The whole listing is to be repeated exactly. Add nothing.

*** Block opens ***

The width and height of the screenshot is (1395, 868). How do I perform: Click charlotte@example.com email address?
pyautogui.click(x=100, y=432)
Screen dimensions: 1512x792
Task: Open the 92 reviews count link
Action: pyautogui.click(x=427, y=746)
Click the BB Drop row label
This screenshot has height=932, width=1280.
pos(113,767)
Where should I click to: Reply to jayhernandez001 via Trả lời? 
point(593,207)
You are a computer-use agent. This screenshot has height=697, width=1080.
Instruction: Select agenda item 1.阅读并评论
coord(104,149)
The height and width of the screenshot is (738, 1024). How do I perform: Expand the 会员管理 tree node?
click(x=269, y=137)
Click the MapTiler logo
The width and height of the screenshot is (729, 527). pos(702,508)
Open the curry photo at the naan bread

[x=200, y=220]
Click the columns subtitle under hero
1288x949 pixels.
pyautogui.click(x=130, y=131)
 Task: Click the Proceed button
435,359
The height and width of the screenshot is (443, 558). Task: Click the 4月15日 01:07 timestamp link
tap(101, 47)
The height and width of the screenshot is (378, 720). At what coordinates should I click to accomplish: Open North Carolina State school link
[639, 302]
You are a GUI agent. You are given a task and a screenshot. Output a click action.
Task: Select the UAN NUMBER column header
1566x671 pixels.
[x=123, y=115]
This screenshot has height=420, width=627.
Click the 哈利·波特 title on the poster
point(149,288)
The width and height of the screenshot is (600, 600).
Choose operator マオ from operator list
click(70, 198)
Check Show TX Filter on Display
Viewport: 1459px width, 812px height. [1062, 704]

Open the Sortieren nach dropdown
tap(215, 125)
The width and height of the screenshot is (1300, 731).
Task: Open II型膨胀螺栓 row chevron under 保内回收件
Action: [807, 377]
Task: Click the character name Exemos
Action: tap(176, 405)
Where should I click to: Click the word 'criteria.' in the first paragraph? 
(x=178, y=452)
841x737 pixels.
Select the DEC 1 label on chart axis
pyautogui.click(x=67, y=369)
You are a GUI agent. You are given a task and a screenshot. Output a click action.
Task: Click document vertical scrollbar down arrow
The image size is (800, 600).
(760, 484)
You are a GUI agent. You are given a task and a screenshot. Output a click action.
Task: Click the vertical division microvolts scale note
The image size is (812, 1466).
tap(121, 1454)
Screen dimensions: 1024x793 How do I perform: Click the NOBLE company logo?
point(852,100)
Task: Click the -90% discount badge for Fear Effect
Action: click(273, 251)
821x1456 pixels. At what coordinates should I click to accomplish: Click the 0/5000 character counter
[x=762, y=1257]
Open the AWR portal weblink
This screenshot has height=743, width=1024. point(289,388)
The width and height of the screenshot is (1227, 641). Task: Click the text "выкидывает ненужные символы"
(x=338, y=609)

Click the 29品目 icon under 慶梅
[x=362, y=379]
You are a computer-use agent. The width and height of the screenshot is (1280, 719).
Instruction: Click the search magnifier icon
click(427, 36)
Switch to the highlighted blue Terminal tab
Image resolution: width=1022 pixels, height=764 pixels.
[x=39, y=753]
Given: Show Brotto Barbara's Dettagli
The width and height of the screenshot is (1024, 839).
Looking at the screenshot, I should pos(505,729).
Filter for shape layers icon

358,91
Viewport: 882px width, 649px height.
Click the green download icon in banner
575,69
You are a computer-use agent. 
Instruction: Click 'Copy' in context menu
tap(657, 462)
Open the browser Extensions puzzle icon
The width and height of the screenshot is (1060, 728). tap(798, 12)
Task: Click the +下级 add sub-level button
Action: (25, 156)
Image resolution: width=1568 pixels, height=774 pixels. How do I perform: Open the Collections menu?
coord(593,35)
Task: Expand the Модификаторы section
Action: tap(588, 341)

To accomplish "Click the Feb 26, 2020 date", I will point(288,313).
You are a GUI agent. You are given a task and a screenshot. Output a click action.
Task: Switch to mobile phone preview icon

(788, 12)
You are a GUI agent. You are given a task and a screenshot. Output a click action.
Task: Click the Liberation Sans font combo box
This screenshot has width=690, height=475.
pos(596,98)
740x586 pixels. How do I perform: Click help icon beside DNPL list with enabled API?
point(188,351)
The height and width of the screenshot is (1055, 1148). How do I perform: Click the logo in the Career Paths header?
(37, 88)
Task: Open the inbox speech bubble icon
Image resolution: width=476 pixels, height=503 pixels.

*** Block closes ***

• **SOLUTION FOR THIS PROBLEM**
The width and height of the screenshot is (1395, 868). How do I perform: Click charlotte@example.com email address?
pyautogui.click(x=100, y=432)
Screen dimensions: 1512x792
Task: Open the 92 reviews count link
Action: pyautogui.click(x=427, y=746)
Click the BB Drop row label
This screenshot has height=932, width=1280.
pos(113,767)
Where should I click to: Reply to jayhernandez001 via Trả lời? 
point(593,207)
You are a computer-use agent. This screenshot has height=697, width=1080.
Instruction: Select agenda item 1.阅读并评论
coord(104,149)
The height and width of the screenshot is (738, 1024). How do I perform: Expand the 会员管理 tree node?
click(x=269, y=137)
Click the MapTiler logo
The width and height of the screenshot is (729, 527). pos(702,508)
Open the curry photo at the naan bread

[x=200, y=220]
Click the columns subtitle under hero
1288x949 pixels.
pyautogui.click(x=130, y=131)
 Task: Click the Proceed button
435,359
The height and width of the screenshot is (443, 558). Task: Click the 4月15日 01:07 timestamp link
tap(101, 47)
The height and width of the screenshot is (378, 720). At what coordinates should I click to accomplish: Open North Carolina State school link
[639, 302]
You are a GUI agent. You are given a task and a screenshot. Output a click action.
Task: Select the UAN NUMBER column header
1566x671 pixels.
[x=123, y=115]
This screenshot has height=420, width=627.
Click the 哈利·波特 title on the poster
point(149,288)
The width and height of the screenshot is (600, 600).
Choose operator マオ from operator list
click(70, 198)
Check Show TX Filter on Display
Viewport: 1459px width, 812px height. [1062, 704]

Open the Sortieren nach dropdown
tap(215, 125)
The width and height of the screenshot is (1300, 731).
Task: Open II型膨胀螺栓 row chevron under 保内回收件
Action: [807, 377]
Task: Click the character name Exemos
Action: tap(176, 405)
Where should I click to: Click the word 'criteria.' in the first paragraph? 
(x=178, y=452)
841x737 pixels.
Select the DEC 1 label on chart axis
pyautogui.click(x=67, y=369)
You are a GUI agent. You are given a task and a screenshot. Output a click action.
Task: Click document vertical scrollbar down arrow
The image size is (800, 600).
(760, 484)
You are a GUI agent. You are given a task and a screenshot. Output a click action.
Task: Click the vertical division microvolts scale note
The image size is (812, 1466).
tap(121, 1454)
Screen dimensions: 1024x793 How do I perform: Click the NOBLE company logo?
point(852,100)
Task: Click the -90% discount badge for Fear Effect
Action: click(273, 251)
821x1456 pixels. At what coordinates should I click to accomplish: Click the 0/5000 character counter
[x=762, y=1257]
Open the AWR portal weblink
This screenshot has height=743, width=1024. point(289,388)
The width and height of the screenshot is (1227, 641). Task: Click the text "выкидывает ненужные символы"
(x=338, y=609)

Click the 29品目 icon under 慶梅
[x=362, y=379]
You are a computer-use agent. The width and height of the screenshot is (1280, 719).
Instruction: Click the search magnifier icon
click(427, 36)
Switch to the highlighted blue Terminal tab
Image resolution: width=1022 pixels, height=764 pixels.
[x=39, y=753]
Given: Show Brotto Barbara's Dettagli
The width and height of the screenshot is (1024, 839).
Looking at the screenshot, I should pos(505,729).
Filter for shape layers icon

358,91
Viewport: 882px width, 649px height.
Click the green download icon in banner
575,69
You are a computer-use agent. 
Instruction: Click 'Copy' in context menu
tap(657, 462)
Open the browser Extensions puzzle icon
The width and height of the screenshot is (1060, 728). tap(798, 12)
Task: Click the +下级 add sub-level button
Action: (25, 156)
Image resolution: width=1568 pixels, height=774 pixels. How do I perform: Open the Collections menu?
coord(593,35)
Task: Expand the Модификаторы section
Action: tap(588, 341)

To accomplish "Click the Feb 26, 2020 date", I will point(288,313).
You are a GUI agent. You are given a task and a screenshot. Output a click action.
Task: Switch to mobile phone preview icon

(788, 12)
You are a GUI agent. You are given a task and a screenshot. Output a click action.
Task: Click the Liberation Sans font combo box
This screenshot has width=690, height=475.
pos(596,98)
740x586 pixels. How do I perform: Click help icon beside DNPL list with enabled API?
point(188,351)
The height and width of the screenshot is (1055, 1148). How do I perform: Click the logo in the Career Paths header?
(37, 88)
Task: Open the inbox speech bubble icon
Image resolution: width=476 pixels, height=503 pixels.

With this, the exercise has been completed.